Jeremy Corbyn says the UK needs a general election, despite warnings from Tony Blair that it could prove a trap for Labour. Mr Corbyn said his priority was to work towards blocking a no-deal Brexit, with an election afterwards.
But Mr Blair warned Labour could struggle at any poll held before the Brexit issue was resolved. The ex-PM said some voters may fear a Corbyn premiership more than a no-deal scenario.
At a speech in Salford, Mr Corbyn said an election was the democratic way forward and would give the people a choice between two very different directions.
Apparently discussions are ongoing at 10 Downing Street about asking Parliament to approve a snap poll if MPs wanting to block a no-deal Brexit defeat the government this week.
Under the Fixed Term Parliament Act, the prime minister could call a general election if two-thirds of MPs vote for one. One could also be held if a motion of no confidence was passed and no alternative government was confirmed within 14 days.
The prime minister has said he wants the UK to leave the EU on 31 October, with or without a deal. However, a number of MPs from his own party, as well as the opposition, are against a no-deal Brexit and are expected to bring forward legislation on Tuesday to try to block such a move.
Mr Corbyn said his first priority was to bring the country back from the brink and do everything possible to prevent no deal, before then pushing for an election.
When a government finds itself without a majority the solution is not to undermine democracy, he said.
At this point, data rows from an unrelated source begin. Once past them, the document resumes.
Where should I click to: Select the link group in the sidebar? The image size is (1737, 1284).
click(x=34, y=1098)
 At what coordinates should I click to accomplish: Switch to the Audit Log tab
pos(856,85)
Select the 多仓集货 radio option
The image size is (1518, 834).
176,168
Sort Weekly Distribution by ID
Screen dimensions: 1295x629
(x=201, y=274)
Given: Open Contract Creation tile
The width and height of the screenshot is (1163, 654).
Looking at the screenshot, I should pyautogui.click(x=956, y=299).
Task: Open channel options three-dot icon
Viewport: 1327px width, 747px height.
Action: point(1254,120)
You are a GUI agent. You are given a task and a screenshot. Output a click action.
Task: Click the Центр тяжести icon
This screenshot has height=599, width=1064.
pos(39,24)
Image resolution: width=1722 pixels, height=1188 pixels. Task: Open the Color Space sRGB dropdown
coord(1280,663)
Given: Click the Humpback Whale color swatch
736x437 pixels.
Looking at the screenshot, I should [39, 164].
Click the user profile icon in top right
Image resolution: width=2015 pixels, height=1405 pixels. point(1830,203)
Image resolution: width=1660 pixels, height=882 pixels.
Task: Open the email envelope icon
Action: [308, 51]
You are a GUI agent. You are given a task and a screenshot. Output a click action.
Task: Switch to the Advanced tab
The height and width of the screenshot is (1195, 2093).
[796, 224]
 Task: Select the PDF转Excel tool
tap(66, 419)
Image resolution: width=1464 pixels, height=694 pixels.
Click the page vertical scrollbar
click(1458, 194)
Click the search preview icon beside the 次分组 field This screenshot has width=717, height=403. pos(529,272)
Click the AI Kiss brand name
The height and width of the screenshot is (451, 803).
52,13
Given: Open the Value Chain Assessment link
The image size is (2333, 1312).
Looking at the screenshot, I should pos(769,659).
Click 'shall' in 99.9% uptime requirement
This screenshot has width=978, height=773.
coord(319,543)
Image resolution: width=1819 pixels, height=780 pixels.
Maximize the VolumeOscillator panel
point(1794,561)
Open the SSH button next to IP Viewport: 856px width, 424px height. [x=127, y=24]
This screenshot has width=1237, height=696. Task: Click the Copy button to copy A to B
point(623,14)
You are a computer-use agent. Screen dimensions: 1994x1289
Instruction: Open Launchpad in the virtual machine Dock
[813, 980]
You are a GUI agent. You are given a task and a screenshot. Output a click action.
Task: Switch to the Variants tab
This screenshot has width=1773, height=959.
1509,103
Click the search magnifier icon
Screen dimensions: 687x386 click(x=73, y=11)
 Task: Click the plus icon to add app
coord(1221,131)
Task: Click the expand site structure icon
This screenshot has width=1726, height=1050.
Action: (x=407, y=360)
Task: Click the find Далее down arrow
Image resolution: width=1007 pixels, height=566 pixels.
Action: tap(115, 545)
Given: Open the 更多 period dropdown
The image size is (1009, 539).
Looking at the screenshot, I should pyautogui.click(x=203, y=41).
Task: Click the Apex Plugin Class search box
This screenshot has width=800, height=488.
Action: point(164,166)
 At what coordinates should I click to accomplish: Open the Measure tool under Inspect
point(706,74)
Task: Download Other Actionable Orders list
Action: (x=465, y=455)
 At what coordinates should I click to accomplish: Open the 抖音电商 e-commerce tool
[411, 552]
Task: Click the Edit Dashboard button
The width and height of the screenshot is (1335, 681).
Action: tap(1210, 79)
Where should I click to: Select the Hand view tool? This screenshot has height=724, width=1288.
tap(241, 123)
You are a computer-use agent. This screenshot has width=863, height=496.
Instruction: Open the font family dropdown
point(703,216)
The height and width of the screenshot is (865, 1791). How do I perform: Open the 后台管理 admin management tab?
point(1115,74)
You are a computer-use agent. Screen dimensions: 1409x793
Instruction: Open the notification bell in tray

The solution is to let the people decide and call a general election.
It is the people not an unelected prime minister who should determine our country's future.
Shadow Brexit minister Jenny Chapman also said she would welcome an election, but added that stopping a no deal must come first.
However, former Labour leader Tony Blair warned that whilst an election would be necessary after Brexit is resolved, the party could struggle if the vote is held beforehand. He said Labour should vote against holding an election if the government seeks to have one now.
Boris Johnson knows that if no-deal Brexit stands on its own as a proposition, it might well fail, he said.
But if he mixes up the Brexit question with the Corbyn question in a general election, he could succeed, despite a majority being against a no-deal Brexit, because some may fear a Corbyn premiership more.
He [Mr Corbyn] should see an election before Brexit is decided, for the elephant trap it is.
The Labour leader has been urged by members of his own party to fully support the UK remaining in the EU. Some of his closest allies, including shadow chancellor John McDonnell, have already done so.
Mr Corbyn's position is that he wants a general election, which would see Labour argue for a public vote on the terms of leaving the EU, with Remain on the ballot paper.
When asked how the party would campaign in such a vote, Mr Corbyn said it would depend on the other option. If it is no deal, we would vote for Remain, he said, but added that if there was another deal on offer the party's democratic processes will decide.